Upstream is not portable and does not accept patches... where have I heard that song before...


https://dudemanguy.github.io/blog/posts/2022-06-10-wayland-xorg/wayland-xorg.html


So where does this put JavaScript? If shackled to the browser, the portability is not very good, but is better than something that required particular versions of Internet Explorer on Windows. Firefox cannot be compiled on a 32-bit OpenBSD because the compile takes too much memory. Heh! Bloat! Chromium (to say less of Chrome) does not work on the 2008 OpenBSD laptop, because nvidia video card. Stray outside the narrow confines of modern Wintendo systems and one quickly reaches "nope, does not work" territory. Not portable. I suppose browser-shackled JavaScript also works on smartphones, which does add portability. So perhaps not terrible on the portability front, but by no means stellar.
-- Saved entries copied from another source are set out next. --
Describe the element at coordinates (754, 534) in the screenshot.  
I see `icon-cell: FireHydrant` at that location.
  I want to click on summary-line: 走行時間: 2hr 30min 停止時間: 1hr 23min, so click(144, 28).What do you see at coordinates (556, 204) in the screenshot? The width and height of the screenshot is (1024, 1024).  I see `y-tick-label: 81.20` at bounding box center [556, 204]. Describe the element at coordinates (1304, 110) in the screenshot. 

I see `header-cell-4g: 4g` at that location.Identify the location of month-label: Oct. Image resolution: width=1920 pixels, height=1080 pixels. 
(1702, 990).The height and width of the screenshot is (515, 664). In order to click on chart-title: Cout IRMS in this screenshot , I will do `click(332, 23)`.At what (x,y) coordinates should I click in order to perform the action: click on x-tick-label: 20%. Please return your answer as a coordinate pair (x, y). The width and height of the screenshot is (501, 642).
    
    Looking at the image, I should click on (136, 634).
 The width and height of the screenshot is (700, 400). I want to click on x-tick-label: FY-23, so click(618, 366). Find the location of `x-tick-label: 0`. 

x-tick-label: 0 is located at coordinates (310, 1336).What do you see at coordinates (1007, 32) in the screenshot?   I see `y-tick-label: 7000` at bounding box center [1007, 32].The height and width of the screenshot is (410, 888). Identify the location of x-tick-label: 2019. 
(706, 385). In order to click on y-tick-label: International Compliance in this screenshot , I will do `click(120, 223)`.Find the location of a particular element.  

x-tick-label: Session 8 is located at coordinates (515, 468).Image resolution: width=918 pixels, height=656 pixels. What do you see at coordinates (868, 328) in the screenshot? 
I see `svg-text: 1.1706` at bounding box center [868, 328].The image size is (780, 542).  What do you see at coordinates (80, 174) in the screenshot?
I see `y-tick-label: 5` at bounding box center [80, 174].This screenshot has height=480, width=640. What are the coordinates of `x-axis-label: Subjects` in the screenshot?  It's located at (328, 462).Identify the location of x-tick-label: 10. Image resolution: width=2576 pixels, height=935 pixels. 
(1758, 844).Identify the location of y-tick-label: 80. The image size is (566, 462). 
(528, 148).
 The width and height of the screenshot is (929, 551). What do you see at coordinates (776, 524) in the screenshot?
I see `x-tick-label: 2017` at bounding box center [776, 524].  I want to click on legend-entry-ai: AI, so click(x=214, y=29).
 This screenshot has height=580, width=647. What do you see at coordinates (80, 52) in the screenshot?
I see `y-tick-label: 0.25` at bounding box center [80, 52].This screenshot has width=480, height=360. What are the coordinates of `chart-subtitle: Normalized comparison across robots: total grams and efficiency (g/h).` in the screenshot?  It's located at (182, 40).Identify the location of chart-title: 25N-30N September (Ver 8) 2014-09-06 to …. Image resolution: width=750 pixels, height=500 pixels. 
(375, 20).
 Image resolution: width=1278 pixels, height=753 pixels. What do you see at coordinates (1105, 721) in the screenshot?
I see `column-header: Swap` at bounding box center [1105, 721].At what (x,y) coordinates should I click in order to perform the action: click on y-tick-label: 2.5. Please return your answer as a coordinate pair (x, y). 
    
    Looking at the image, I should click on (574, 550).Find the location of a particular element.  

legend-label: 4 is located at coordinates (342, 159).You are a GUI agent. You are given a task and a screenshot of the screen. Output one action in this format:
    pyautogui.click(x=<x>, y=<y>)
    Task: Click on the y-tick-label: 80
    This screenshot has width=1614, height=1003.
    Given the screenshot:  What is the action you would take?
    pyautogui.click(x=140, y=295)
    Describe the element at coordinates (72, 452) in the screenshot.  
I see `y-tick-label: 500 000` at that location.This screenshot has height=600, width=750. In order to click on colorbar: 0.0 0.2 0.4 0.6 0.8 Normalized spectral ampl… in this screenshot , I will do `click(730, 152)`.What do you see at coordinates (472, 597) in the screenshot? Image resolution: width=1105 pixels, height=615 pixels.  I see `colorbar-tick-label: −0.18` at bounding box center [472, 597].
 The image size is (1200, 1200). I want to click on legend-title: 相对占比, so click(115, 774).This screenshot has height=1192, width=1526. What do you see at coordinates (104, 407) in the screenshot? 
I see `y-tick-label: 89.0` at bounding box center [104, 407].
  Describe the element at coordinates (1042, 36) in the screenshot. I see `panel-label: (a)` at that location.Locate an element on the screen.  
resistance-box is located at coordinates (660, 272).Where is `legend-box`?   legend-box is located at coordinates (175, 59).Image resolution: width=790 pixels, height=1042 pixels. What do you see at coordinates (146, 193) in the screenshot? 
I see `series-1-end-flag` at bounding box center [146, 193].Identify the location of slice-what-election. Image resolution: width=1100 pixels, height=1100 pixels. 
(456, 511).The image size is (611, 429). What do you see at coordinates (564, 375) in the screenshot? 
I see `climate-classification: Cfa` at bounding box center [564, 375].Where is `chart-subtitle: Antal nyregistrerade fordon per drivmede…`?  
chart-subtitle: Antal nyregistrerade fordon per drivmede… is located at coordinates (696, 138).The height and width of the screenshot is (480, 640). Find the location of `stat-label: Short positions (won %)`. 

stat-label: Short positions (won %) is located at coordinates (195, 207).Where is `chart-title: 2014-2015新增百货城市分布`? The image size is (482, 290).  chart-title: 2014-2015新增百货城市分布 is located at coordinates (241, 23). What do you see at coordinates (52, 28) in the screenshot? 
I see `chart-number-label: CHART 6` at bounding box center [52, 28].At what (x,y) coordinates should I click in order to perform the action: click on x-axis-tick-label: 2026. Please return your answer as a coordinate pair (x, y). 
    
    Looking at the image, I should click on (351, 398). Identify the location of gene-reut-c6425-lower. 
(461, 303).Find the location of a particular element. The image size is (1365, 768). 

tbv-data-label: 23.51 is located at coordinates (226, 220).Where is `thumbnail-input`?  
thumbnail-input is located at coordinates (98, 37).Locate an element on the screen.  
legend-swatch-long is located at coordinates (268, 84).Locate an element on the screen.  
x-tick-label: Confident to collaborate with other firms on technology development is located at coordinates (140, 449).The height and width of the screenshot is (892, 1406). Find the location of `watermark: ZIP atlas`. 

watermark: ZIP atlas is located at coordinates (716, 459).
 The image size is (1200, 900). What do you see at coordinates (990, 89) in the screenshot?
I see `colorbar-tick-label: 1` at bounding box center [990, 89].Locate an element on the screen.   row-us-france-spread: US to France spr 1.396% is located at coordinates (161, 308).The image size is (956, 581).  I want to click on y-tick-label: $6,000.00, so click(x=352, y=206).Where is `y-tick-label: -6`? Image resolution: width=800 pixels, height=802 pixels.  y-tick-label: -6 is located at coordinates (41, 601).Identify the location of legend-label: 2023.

Minus the browser, Duktape or node can JavaScript. This increases the portability, but without a metric and good data one might be hard pressed to say whether JavaScript stands out in a room crowded with Perl, TCL, Ruby, PHP, etc. Duktape looks to have limited support for Post-ES5 features, so you're probably stuck with node if you're ES6ing. Perhaps someone has embedded JavaScript? How would that differ from, say, Pforth on the portability front? Compared to ECMAScript, Common LISP is available in the major implementations Allegro CL, ABCL, CLISP, Clozure CL, CMUCL, ECL, GCL, LispWorks, Scieneer CL, SBCL, and Symbolics Common Lisp. All deeply unpopular, but that's not what we're talking about here. If I had to guess, JavaScript's portability (minus the bloatbrowser) is about average.


Worse, JavaScript does not need to be portable. It's practically mandatory to function in the modern Internet connected economy. Do Apple or Google need to make their offerings portable? The opposite; portability would increase their costs. Why even support something marginal like OpenBSD, or hardware older than a few years? That's expensive. Or why did Microsoft lose their edge in the browser race? Signs point to less portability in the web-world. And it will be popular.